(Beginning of Exercise data)

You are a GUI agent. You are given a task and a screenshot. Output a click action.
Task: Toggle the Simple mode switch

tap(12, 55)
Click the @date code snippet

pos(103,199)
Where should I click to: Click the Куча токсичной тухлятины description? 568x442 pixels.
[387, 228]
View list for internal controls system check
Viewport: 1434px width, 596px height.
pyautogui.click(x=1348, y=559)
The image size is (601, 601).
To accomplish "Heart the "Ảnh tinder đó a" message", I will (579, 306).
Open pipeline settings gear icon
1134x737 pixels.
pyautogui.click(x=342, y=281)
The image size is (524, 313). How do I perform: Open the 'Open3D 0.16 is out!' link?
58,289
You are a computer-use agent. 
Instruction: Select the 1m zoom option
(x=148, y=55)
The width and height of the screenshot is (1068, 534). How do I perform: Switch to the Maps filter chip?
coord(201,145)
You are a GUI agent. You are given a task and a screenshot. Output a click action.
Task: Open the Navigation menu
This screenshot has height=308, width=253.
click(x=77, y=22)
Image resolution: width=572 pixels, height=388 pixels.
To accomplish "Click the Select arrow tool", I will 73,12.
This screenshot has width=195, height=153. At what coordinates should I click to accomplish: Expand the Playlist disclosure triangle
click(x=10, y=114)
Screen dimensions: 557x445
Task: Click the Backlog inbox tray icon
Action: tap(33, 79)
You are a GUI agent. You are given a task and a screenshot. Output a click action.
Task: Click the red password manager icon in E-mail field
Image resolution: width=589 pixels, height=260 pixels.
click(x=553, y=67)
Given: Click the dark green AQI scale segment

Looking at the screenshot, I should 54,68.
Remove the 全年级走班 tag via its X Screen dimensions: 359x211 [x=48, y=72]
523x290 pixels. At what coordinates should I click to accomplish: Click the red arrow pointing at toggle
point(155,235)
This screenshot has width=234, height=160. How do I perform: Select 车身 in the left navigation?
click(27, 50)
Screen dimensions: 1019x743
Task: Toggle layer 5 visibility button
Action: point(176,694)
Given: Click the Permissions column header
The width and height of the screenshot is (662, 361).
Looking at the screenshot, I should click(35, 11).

(End of Exercise data)

# Work to be completed
Keeping each line intact, set down the entire listing once more.

# Task answer
You are a GUI agent. You are given a task and a screenshot. Output a click action.
Task: Toggle the Simple mode switch

tap(12, 55)
Click the @date code snippet

pos(103,199)
Where should I click to: Click the Куча токсичной тухлятины description? 568x442 pixels.
[387, 228]
View list for internal controls system check
Viewport: 1434px width, 596px height.
pyautogui.click(x=1348, y=559)
The image size is (601, 601).
To accomplish "Heart the "Ảnh tinder đó a" message", I will (579, 306).
Open pipeline settings gear icon
1134x737 pixels.
pyautogui.click(x=342, y=281)
The image size is (524, 313). How do I perform: Open the 'Open3D 0.16 is out!' link?
58,289
You are a computer-use agent. 
Instruction: Select the 1m zoom option
(x=148, y=55)
The width and height of the screenshot is (1068, 534). How do I perform: Switch to the Maps filter chip?
coord(201,145)
You are a GUI agent. You are given a task and a screenshot. Output a click action.
Task: Open the Navigation menu
This screenshot has height=308, width=253.
click(x=77, y=22)
Image resolution: width=572 pixels, height=388 pixels.
To accomplish "Click the Select arrow tool", I will 73,12.
This screenshot has width=195, height=153. At what coordinates should I click to accomplish: Expand the Playlist disclosure triangle
click(x=10, y=114)
Screen dimensions: 557x445
Task: Click the Backlog inbox tray icon
Action: tap(33, 79)
You are a GUI agent. You are given a task and a screenshot. Output a click action.
Task: Click the red password manager icon in E-mail field
Image resolution: width=589 pixels, height=260 pixels.
click(x=553, y=67)
Given: Click the dark green AQI scale segment

Looking at the screenshot, I should 54,68.
Remove the 全年级走班 tag via its X Screen dimensions: 359x211 [x=48, y=72]
523x290 pixels. At what coordinates should I click to accomplish: Click the red arrow pointing at toggle
point(155,235)
This screenshot has width=234, height=160. How do I perform: Select 车身 in the left navigation?
click(27, 50)
Screen dimensions: 1019x743
Task: Toggle layer 5 visibility button
Action: point(176,694)
Given: Click the Permissions column header
The width and height of the screenshot is (662, 361).
Looking at the screenshot, I should click(35, 11).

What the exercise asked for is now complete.